* **WHAT YOU NEED TO DO**: Begin at the first line below and copy each line exactly, ending with the line where "Task: Decrease the" appears.

========================================

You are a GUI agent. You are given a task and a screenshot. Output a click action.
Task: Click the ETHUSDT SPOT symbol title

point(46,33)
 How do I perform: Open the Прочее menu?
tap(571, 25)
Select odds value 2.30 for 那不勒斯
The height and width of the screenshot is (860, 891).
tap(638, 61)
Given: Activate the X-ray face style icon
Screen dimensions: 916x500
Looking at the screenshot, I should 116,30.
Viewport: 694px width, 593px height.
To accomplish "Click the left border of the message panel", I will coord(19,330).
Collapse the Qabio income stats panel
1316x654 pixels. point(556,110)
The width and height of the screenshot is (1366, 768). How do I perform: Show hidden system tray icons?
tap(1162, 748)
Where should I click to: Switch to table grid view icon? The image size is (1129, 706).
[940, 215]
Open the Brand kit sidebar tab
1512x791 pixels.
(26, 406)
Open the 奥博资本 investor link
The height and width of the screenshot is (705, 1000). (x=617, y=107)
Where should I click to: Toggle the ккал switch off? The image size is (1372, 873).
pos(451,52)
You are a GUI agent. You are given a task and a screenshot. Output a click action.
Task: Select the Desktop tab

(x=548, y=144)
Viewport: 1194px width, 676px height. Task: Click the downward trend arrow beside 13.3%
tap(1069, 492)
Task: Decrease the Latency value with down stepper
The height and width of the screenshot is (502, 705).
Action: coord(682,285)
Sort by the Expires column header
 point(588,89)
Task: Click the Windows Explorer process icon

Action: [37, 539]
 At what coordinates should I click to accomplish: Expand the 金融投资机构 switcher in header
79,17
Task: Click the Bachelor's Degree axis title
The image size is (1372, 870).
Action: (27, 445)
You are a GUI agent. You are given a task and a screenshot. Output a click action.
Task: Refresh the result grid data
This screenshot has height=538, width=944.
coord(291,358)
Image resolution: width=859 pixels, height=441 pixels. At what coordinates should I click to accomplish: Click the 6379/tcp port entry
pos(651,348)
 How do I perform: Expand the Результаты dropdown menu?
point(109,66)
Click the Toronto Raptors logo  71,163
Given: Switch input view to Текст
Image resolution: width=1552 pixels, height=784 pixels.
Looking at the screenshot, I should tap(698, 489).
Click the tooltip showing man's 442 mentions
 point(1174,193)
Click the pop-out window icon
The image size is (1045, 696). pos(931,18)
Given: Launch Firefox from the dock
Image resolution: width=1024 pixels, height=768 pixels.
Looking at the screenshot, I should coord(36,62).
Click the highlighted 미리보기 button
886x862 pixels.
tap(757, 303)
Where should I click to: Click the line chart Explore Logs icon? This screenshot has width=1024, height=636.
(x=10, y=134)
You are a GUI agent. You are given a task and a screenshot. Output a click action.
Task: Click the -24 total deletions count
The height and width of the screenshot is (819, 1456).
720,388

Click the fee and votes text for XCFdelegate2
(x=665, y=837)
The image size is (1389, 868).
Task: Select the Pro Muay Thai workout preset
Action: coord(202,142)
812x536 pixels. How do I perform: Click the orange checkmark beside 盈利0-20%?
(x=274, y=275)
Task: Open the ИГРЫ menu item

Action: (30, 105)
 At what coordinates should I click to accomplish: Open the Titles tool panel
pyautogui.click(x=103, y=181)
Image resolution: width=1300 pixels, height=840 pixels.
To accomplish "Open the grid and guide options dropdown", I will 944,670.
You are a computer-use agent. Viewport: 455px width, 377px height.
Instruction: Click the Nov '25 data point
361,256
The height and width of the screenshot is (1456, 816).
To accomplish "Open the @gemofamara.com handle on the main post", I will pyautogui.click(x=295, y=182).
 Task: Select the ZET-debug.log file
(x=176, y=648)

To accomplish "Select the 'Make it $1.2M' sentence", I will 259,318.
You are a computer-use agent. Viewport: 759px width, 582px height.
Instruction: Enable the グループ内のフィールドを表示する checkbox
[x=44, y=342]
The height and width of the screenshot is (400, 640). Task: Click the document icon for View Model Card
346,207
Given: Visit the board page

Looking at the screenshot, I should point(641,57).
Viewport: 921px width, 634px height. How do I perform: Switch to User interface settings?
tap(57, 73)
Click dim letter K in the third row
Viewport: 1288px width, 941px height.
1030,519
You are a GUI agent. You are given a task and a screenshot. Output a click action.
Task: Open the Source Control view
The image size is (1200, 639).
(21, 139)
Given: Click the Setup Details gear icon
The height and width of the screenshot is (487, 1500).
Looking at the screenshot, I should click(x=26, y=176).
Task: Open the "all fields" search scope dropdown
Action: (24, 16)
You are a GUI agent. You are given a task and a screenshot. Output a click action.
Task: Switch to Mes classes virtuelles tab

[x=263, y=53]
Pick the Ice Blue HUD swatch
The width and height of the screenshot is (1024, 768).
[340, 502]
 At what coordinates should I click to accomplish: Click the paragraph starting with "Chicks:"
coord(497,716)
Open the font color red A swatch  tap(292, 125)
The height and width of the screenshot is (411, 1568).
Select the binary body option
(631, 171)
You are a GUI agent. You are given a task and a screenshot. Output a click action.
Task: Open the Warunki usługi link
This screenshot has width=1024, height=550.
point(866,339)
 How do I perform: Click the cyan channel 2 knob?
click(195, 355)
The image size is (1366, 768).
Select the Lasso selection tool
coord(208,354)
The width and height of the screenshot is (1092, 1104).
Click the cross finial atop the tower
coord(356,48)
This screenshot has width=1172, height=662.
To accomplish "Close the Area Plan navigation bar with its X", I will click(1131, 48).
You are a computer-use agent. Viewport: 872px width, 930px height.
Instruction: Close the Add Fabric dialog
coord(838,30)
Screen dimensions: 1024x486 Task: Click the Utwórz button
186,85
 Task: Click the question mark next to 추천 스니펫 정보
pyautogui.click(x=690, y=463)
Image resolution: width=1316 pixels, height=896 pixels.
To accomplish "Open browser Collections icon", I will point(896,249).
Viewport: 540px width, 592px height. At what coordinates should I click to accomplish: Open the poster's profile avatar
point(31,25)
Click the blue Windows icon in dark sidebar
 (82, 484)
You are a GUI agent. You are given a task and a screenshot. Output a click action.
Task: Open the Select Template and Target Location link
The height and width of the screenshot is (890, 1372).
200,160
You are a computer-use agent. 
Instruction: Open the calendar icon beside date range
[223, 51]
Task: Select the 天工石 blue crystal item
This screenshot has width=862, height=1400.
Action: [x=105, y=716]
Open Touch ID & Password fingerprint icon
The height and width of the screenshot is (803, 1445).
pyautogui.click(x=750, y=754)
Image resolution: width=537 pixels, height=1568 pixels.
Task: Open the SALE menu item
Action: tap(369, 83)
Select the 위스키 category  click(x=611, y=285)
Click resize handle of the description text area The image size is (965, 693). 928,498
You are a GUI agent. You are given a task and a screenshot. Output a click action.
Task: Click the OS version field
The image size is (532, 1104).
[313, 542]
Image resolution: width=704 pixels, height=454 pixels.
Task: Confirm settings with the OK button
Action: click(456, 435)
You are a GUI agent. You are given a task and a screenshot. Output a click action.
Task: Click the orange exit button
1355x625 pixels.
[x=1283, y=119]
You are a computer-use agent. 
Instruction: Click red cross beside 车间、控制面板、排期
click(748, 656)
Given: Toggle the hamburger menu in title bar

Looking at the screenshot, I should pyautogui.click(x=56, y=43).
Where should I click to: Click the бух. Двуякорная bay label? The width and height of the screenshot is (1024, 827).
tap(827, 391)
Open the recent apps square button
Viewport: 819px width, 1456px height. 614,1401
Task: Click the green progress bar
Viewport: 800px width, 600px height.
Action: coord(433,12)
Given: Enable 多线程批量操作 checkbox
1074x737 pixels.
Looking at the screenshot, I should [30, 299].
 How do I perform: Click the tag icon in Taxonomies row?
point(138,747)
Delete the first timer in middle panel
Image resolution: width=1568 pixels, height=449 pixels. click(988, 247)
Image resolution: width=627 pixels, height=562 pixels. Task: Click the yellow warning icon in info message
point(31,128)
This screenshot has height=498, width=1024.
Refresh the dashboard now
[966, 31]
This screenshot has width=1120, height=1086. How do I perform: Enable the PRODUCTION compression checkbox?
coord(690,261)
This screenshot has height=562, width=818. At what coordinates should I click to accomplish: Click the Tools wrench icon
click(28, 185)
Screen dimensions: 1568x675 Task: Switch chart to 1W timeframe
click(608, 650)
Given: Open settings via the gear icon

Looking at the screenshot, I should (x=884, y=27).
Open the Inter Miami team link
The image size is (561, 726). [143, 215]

========================================

* **SOLUTION FOR THIS EXERCISE**:
You are a GUI agent. You are given a task and a screenshot. Output a click action.
Task: Click the ETHUSDT SPOT symbol title

point(46,33)
 How do I perform: Open the Прочее menu?
tap(571, 25)
Select odds value 2.30 for 那不勒斯
The height and width of the screenshot is (860, 891).
tap(638, 61)
Given: Activate the X-ray face style icon
Screen dimensions: 916x500
Looking at the screenshot, I should 116,30.
Viewport: 694px width, 593px height.
To accomplish "Click the left border of the message panel", I will coord(19,330).
Collapse the Qabio income stats panel
1316x654 pixels. point(556,110)
The width and height of the screenshot is (1366, 768). How do I perform: Show hidden system tray icons?
tap(1162, 748)
Where should I click to: Switch to table grid view icon? The image size is (1129, 706).
[940, 215]
Open the Brand kit sidebar tab
1512x791 pixels.
(26, 406)
Open the 奥博资本 investor link
The height and width of the screenshot is (705, 1000). (x=617, y=107)
Where should I click to: Toggle the ккал switch off? The image size is (1372, 873).
pos(451,52)
You are a GUI agent. You are given a task and a screenshot. Output a click action.
Task: Select the Desktop tab

(x=548, y=144)
Viewport: 1194px width, 676px height. Task: Click the downward trend arrow beside 13.3%
tap(1069, 492)
Task: Decrease the Latency value with down stepper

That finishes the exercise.